▸ **Task objective**
Write out, word for word, the first line of the data below and every line after it through the one containing "[LinkedIn] (72, 1432)".

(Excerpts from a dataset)
# # #
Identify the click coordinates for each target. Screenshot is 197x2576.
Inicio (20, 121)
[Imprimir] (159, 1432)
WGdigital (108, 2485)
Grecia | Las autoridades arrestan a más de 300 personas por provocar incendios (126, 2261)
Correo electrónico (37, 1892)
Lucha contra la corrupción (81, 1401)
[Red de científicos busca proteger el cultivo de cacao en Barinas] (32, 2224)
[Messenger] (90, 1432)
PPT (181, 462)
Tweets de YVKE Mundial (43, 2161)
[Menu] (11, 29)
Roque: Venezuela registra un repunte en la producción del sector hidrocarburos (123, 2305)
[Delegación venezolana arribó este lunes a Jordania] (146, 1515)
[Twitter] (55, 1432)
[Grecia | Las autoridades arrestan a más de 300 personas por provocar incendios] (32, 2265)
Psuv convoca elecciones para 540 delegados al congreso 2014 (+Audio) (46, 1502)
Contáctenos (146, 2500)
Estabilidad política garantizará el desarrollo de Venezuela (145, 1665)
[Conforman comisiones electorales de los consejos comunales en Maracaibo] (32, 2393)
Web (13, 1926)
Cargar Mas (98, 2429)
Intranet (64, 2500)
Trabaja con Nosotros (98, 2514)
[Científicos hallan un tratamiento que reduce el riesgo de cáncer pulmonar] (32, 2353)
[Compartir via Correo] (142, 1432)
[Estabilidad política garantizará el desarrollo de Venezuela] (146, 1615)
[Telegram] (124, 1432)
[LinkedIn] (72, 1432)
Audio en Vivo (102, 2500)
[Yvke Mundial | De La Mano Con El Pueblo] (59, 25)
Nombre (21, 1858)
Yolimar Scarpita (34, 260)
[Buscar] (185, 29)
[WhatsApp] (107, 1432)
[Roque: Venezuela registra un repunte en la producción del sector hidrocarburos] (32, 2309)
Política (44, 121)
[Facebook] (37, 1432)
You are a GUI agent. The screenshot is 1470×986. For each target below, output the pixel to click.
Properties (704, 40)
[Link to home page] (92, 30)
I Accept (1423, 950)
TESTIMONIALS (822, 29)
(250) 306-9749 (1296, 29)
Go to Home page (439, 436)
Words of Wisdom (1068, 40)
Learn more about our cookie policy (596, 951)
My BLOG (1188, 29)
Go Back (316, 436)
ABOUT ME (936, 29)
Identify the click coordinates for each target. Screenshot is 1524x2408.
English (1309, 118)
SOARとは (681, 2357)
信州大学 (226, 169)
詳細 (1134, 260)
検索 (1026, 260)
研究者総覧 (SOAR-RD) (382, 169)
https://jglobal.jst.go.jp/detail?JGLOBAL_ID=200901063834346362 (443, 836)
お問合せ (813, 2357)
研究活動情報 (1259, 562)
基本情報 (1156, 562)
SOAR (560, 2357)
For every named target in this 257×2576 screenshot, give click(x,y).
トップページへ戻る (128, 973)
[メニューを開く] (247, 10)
# # #
▸ **Finished exercise**
Identify the click coordinates for each target. Screenshot is 197x2576.
Inicio (20, 121)
[Imprimir] (159, 1432)
WGdigital (108, 2485)
Grecia | Las autoridades arrestan a más de 300 personas por provocar incendios (126, 2261)
Correo electrónico (37, 1892)
Lucha contra la corrupción (81, 1401)
[Red de científicos busca proteger el cultivo de cacao en Barinas] (32, 2224)
[Messenger] (90, 1432)
PPT (181, 462)
Tweets de YVKE Mundial (43, 2161)
[Menu] (11, 29)
Roque: Venezuela registra un repunte en la producción del sector hidrocarburos (123, 2305)
[Delegación venezolana arribó este lunes a Jordania] (146, 1515)
[Twitter] (55, 1432)
[Grecia | Las autoridades arrestan a más de 300 personas por provocar incendios] (32, 2265)
Psuv convoca elecciones para 540 delegados al congreso 2014 (+Audio) (46, 1502)
Contáctenos (146, 2500)
Estabilidad política garantizará el desarrollo de Venezuela (145, 1665)
[Conforman comisiones electorales de los consejos comunales en Maracaibo] (32, 2393)
Web (13, 1926)
Cargar Mas (98, 2429)
Intranet (64, 2500)
Trabaja con Nosotros (98, 2514)
[Científicos hallan un tratamiento que reduce el riesgo de cáncer pulmonar] (32, 2353)
[Compartir via Correo] (142, 1432)
[Estabilidad política garantizará el desarrollo de Venezuela] (146, 1615)
[Telegram] (124, 1432)
[LinkedIn] (72, 1432)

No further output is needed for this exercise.